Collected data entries
+ + + + + + +

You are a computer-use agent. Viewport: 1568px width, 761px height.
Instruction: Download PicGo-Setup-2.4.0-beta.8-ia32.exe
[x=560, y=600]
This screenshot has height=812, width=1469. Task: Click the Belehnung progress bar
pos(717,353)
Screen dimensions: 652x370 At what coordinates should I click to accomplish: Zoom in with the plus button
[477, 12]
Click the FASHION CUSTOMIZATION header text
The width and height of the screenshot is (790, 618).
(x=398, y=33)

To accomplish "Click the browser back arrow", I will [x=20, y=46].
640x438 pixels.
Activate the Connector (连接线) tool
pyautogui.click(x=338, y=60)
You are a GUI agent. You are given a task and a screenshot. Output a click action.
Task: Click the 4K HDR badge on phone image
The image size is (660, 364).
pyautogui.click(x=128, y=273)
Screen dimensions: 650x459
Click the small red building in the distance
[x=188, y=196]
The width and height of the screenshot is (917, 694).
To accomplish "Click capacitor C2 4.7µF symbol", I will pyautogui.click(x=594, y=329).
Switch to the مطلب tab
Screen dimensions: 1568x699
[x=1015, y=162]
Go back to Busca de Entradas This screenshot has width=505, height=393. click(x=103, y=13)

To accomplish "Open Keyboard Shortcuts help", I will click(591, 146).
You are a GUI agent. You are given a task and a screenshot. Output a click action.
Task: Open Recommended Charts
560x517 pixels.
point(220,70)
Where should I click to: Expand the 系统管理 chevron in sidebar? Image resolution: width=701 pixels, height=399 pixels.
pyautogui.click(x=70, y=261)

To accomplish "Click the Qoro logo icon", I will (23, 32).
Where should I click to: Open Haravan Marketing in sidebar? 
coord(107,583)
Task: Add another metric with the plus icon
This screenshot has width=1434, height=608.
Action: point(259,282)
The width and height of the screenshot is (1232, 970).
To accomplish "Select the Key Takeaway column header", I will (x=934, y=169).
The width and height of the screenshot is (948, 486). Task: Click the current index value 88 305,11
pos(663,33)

+ + + + + + +

- _Problem to solve_
An exact copy of every entry is what is needed here.

- _Written solution_
You are a computer-use agent. Viewport: 1568px width, 761px height.
Instruction: Download PicGo-Setup-2.4.0-beta.8-ia32.exe
[x=560, y=600]
This screenshot has height=812, width=1469. Task: Click the Belehnung progress bar
pos(717,353)
Screen dimensions: 652x370 At what coordinates should I click to accomplish: Zoom in with the plus button
[477, 12]
Click the FASHION CUSTOMIZATION header text
The width and height of the screenshot is (790, 618).
(x=398, y=33)

To accomplish "Click the browser back arrow", I will [x=20, y=46].
640x438 pixels.
Activate the Connector (连接线) tool
pyautogui.click(x=338, y=60)
You are a GUI agent. You are given a task and a screenshot. Output a click action.
Task: Click the 4K HDR badge on phone image
The image size is (660, 364).
pyautogui.click(x=128, y=273)
Screen dimensions: 650x459
Click the small red building in the distance
[x=188, y=196]
The width and height of the screenshot is (917, 694).
To accomplish "Click capacitor C2 4.7µF symbol", I will pyautogui.click(x=594, y=329).
Switch to the مطلب tab
Screen dimensions: 1568x699
[x=1015, y=162]
Go back to Busca de Entradas This screenshot has width=505, height=393. click(x=103, y=13)

To accomplish "Open Keyboard Shortcuts help", I will click(591, 146).
You are a GUI agent. You are given a task and a screenshot. Output a click action.
Task: Open Recommended Charts
560x517 pixels.
point(220,70)
Where should I click to: Expand the 系统管理 chevron in sidebar? Image resolution: width=701 pixels, height=399 pixels.
pyautogui.click(x=70, y=261)

To accomplish "Click the Qoro logo icon", I will (23, 32).
Where should I click to: Open Haravan Marketing in sidebar? 
coord(107,583)
Task: Add another metric with the plus icon
This screenshot has width=1434, height=608.
Action: point(259,282)
The width and height of the screenshot is (1232, 970).
To accomplish "Select the Key Takeaway column header", I will (x=934, y=169).
The width and height of the screenshot is (948, 486). Task: Click the current index value 88 305,11
pos(663,33)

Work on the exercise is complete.